Андрюшка взял саблю, дико крикнул, и голова боярского сына Зюзина шмякнулась на землю. Невольный палач увидел ее возле своих ног и зашатался. К нему бросились казаки, дали хлебнуть водки. Все испытали противоречивые чувства, глядя на казнь, а сейчас вид пролитой крови разогрел кое-кого.
– Что с остальными делать, атаман?..
– Не солить же их. Посеките!..
Приказание тут же было выполнено.
– Подведите ко мне Андрюшку. Ну вот, казак Петров, теперь ты стал свободным человеком. Ты стал таким же казаком, как и я. Выдайте ему оружие и казацкую справу. Сотник Корень, бери его в свой курень, растолкуй ему наши вольные казацкие законы. И позови ко мне Моргуна…
Старый казак Моргун был верным товарищем Стеньки во всех удачах и несчастьях.
Пришел Моргун, уставился на атамана единственным глазом.
– Сходи, друг, к крепости и скажи, чтоб не стреляли. Нам надо своих мертвых прибрать. А ихних, буде попадутся, отложим в сторонку, потом заберут. Сделаешь?..
– А как же, атаман! Ведь мы не нехристи какие-нибудь.

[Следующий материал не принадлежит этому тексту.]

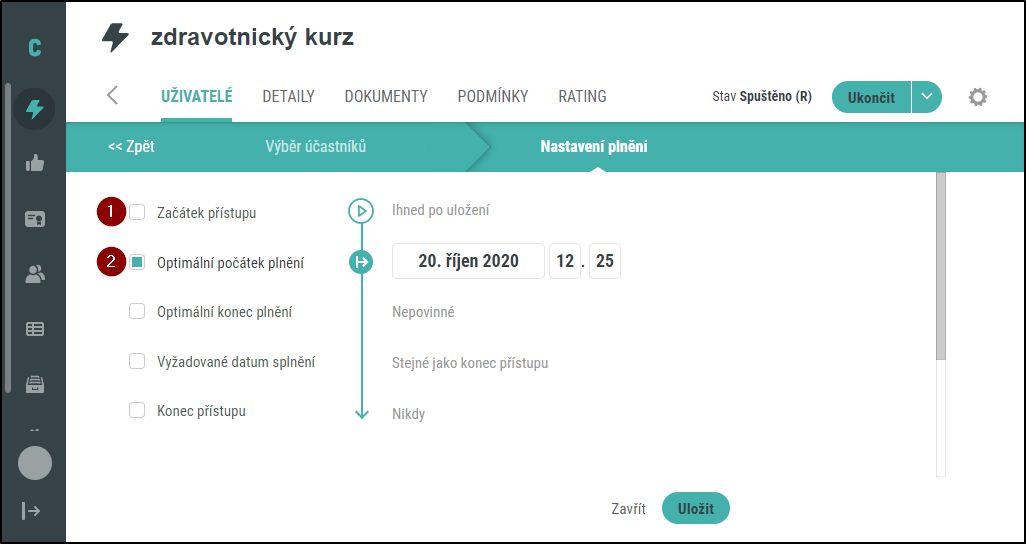Screen dimensions: 1026x544
Task: Uncheck Optimální počátek plnění checkbox
Action: point(138,263)
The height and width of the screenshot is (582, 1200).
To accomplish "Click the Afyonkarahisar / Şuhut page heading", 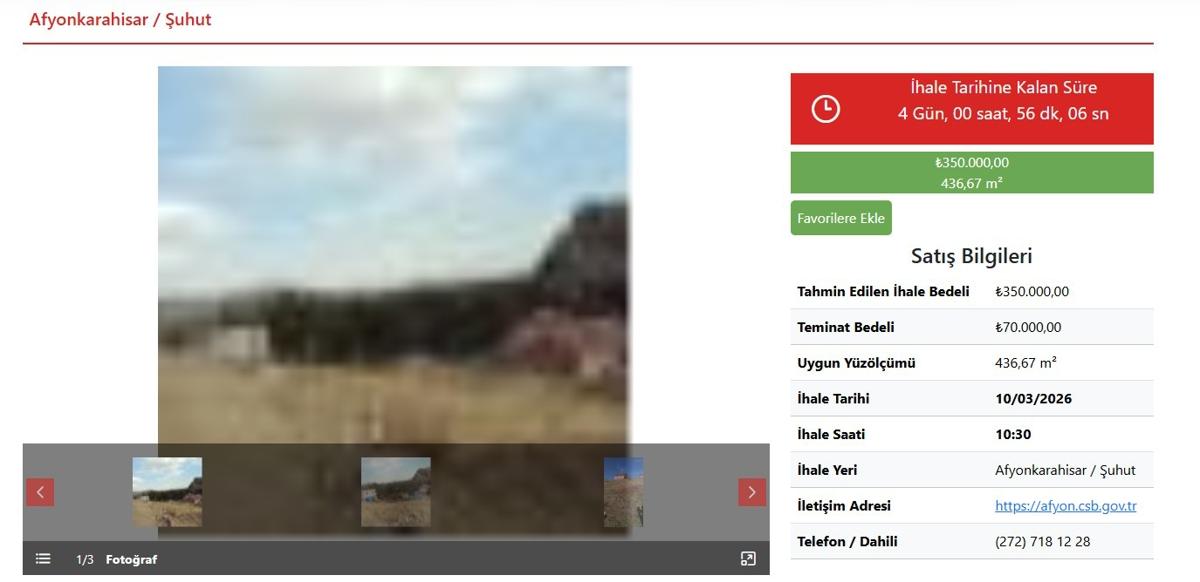I will tap(120, 20).

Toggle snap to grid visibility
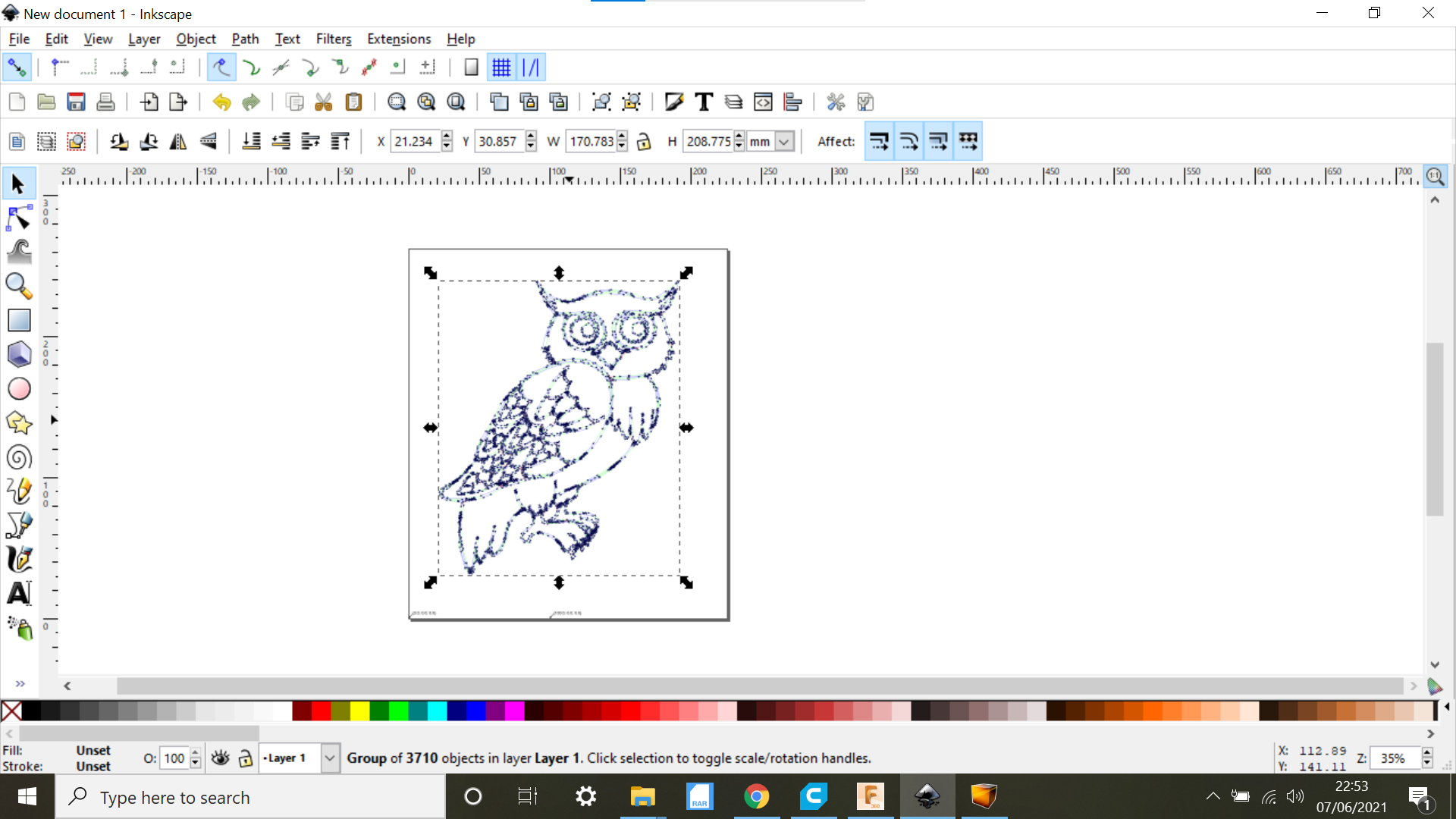coord(500,67)
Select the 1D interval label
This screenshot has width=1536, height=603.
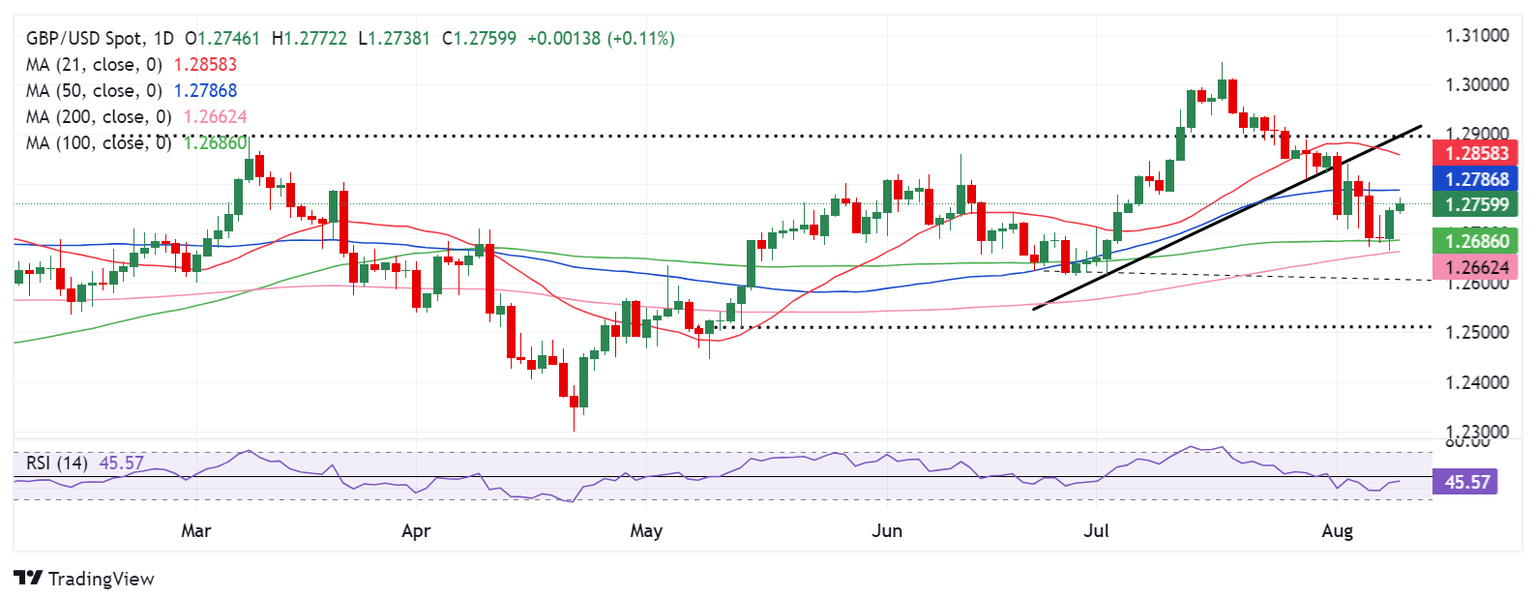tap(163, 39)

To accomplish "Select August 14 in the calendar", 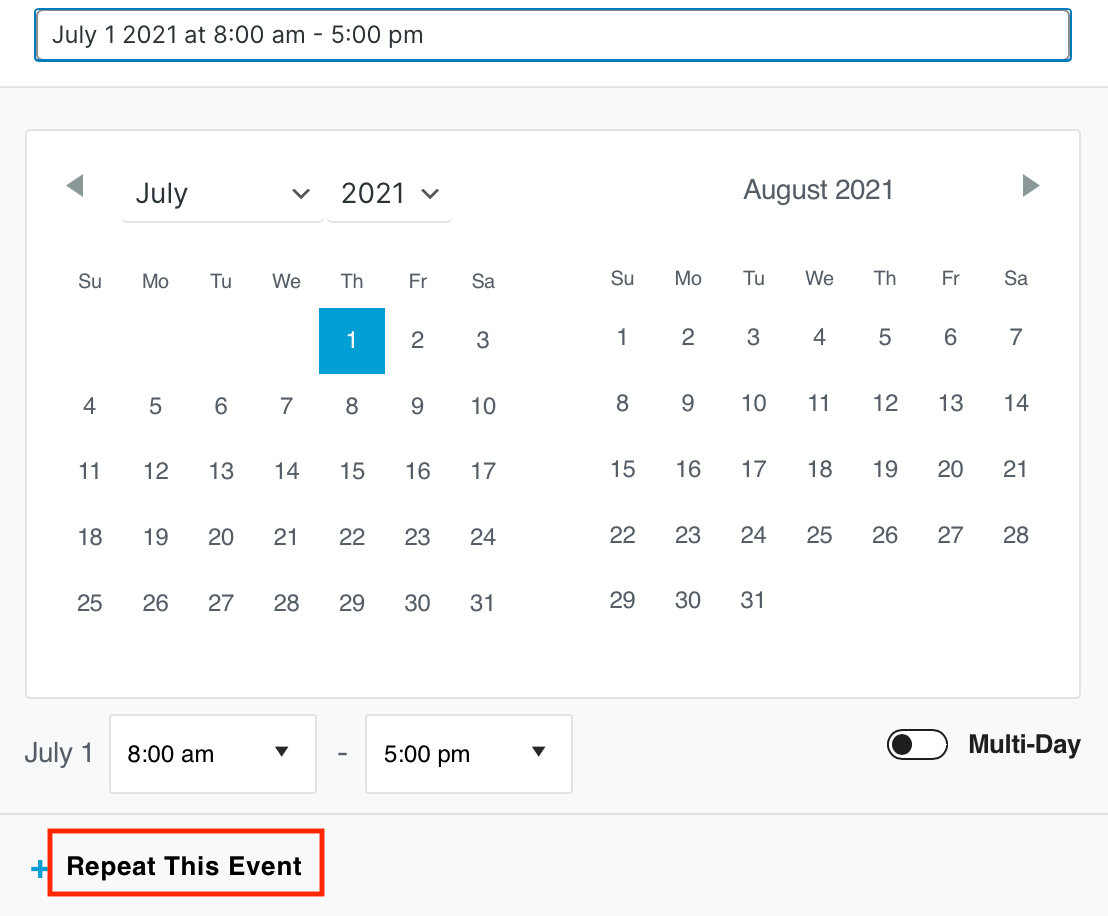I will coord(1016,403).
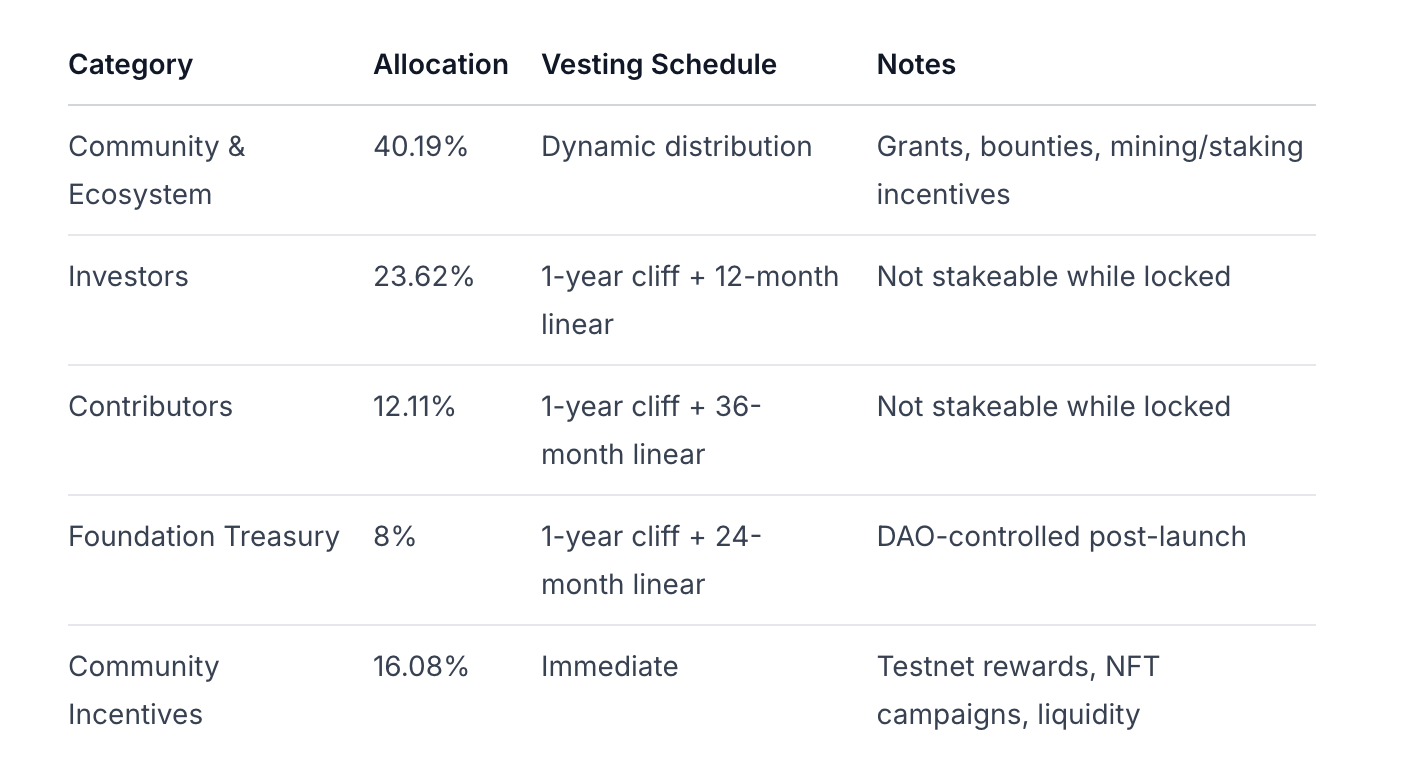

Почти до вечера разинцы собирали своих погибших. Сложили всех в большой ров. Поп прочел отходную молитву. Зарыли и забыли. Тогда еще верили в бессмертие человеческих душ, а бессмертным память о них не нужна.
Тризны по своим погибшим соратникам Разин делать не стал, сказал, мол, возьмем кремль, спалим его до основания, тогда всех и помянем. Он занялся подсчетом имевшихся у него сил и за этим занятием провел весь вечер. Погибших крестьян он не считал, а казаков, пришедших с ним с Дона, погибло едва ли больше ста душ. Еще человек 150 казаков были разосланы в загоны, поднимать крепостных, устраивать набеги на городки и острожки черты. Думал Стенька и о пополнении войска теми, кого было не жалко бросать на приступ, и загонщикам было сказано забирать из каждой крестьянской семьи по человеку и лошади на войну против бар. Но коней и имущества у крестьян почти не брали: зорили дворянские гнезда до самого дна и лучшее отсылали в Синбирск. Поэтому свежий приток крестьян к Синбирску был постоянно. К вечеру Стенька подвел итог: в наличии имелось до 3000 казаков и 15 тысяч крестьян, из мордвы, чувашей и русских. Имелось и несколько пушек, но слишком незначительных для осадного боя. Начало темнеть, когда Стенька приказал вязать вязки сухого сена с щепой и присыпать порохом, готовить лестницы, мостки, проверять оружие огненного боя.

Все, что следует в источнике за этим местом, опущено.